私の最近楽しみにしていること。それは美術展に足を運ぶこと

なぜか関心が湧いてと言いますか、色々なことがあり癒されたいと思うこと。そして普遍的な物への憧れとからか、去年から大きな美術展に足を運ぶようになりました。

 

まだまだ、美術についての知識はないものの楽しむ幅を広げるきっかけになればと思い、この本を読むことにしました。ちょうど、フェルメール展もありフェルメールの絵が題材になっていることも読むきっかけの一つでした。

 

しかし、この本はイメージをしていた美術鑑賞の本と違い、アメリカで行われている”知覚の技法”についてのセミナーを書籍化したものでした。発刊は2016年10月。著者はエイミー・E・ハーマン。”知覚の技法”のセミナーを発刊当時14年続けている方です。

 

内容は、アートを題材にして観察をすること。そこで得た事実を分析し優先順位をつけるそして伝達をすることを適切に行う方法がまとめられています。応用として、グレーエリア(通常あまり接しない状況に遭遇すること)での適切な振る舞いについての事例と解説が書かれています。

 

イメージとは違ったものの、去年1年間を通して”名探偵コナン”を通読していた(黒づくめの組織との攻防が面白い!)自分にとってはとても興味深い本でした。

 

私が関心を持つ絵画は特に登場人物や描かれている物、空間や時代背景なども読み取ることができる。これは、今までみてきた絵画の見方とは明らかに違いました。

 

今まではどう描かれているかを大切にしていたように思います。立体的に見えるのは何故か?と細部をよくみること。それは、私が描くときの参考にするかのごとく見てきました。しかし、この本では絵に描かれている内容を具体的に観察します。そして、その具体的事実を基に分類をし優先順位(これは解決したい内容に寄ることになる)を設定し然るべき相手への伝達に繋げます。

 

この一連の流れは、緊急時の対応に役立つようです。観察をすることで、何かに気が付くことは行動につながることもあります。

”事実”とは 実際の経験と観察に基づいて確かめた事柄。

                 観察力を磨く 名画読解 P.93

今の生活を鑑みてみると、やはり触れる情報は多く振り回されてしまっている。
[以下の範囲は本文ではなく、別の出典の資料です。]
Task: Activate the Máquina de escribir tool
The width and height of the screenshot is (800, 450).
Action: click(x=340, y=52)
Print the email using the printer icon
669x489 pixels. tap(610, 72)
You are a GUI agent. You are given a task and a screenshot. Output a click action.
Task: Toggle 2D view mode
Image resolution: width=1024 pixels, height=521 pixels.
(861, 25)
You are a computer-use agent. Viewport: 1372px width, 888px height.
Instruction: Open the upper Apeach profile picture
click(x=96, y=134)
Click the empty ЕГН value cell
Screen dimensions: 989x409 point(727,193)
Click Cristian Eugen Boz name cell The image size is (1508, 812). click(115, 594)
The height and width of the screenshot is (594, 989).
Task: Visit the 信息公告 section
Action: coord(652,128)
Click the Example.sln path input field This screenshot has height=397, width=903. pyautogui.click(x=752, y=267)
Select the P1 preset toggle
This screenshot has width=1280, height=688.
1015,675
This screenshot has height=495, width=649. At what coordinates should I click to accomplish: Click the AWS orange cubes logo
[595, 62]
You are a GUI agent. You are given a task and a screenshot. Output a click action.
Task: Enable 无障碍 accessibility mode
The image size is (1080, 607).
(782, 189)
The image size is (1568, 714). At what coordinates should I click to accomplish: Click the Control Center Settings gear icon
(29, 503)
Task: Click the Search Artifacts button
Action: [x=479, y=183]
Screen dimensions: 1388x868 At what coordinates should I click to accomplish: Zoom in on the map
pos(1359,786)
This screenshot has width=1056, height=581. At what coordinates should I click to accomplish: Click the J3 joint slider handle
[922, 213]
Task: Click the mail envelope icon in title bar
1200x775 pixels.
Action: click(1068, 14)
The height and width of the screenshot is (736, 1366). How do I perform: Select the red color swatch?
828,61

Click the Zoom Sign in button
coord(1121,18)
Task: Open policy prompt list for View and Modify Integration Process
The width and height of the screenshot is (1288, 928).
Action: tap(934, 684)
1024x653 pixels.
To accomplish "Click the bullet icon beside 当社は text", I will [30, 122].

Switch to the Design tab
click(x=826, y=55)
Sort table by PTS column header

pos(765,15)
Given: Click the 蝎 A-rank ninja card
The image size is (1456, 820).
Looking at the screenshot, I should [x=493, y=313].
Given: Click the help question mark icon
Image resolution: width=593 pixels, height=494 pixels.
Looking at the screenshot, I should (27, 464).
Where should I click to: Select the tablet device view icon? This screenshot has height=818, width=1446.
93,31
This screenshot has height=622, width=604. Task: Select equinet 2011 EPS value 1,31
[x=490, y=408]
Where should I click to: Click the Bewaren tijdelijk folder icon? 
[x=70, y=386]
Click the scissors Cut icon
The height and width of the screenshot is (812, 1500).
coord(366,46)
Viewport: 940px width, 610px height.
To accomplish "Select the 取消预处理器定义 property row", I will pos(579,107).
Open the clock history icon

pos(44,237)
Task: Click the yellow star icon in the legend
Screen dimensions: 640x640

また、ある部分では一つの事柄に捉われてしまいこだわりが捨てられずにいることを痛感することもあります。それを誰かに伝えることはほぼ無いに等しいのですが、それでも納得できないことの多さに辛さを感じることもあります。

 

憶測を排除して考えることで現実的で適切な対応ができると考えること。また未来、これからを予測することに関してはまた別と捉えて考えることができるのであれば、これは筋が通っているのではないかと思います。

 

事実を素早く理解し対処を進めていくこと。問題を解決するために原因となる事実を見つけ出すこと、そのために必要な時間を取りじっくりと集中してしっかりと意識的にみること。

 

統合失調症という病気を経験することで自分自身は、事実を得るところに今までは重点を置いてきたように思います。事実が適切な判断を持たせてくれると信じていることは今も変わりません。今後はその事実を適切に伝えていくことにも重点を置いておきたい。

 

また、この本は欧米のビジネス書関連によくある科学的根拠や研究結果。そして実際の事例が多く含まれています。実際にあったテロ事件についての問題点や解決までの経緯なども含まれています。

 

医学的な根拠などを含めて、「観察」という行為を具体的に理解するにはとても良い機会になりました。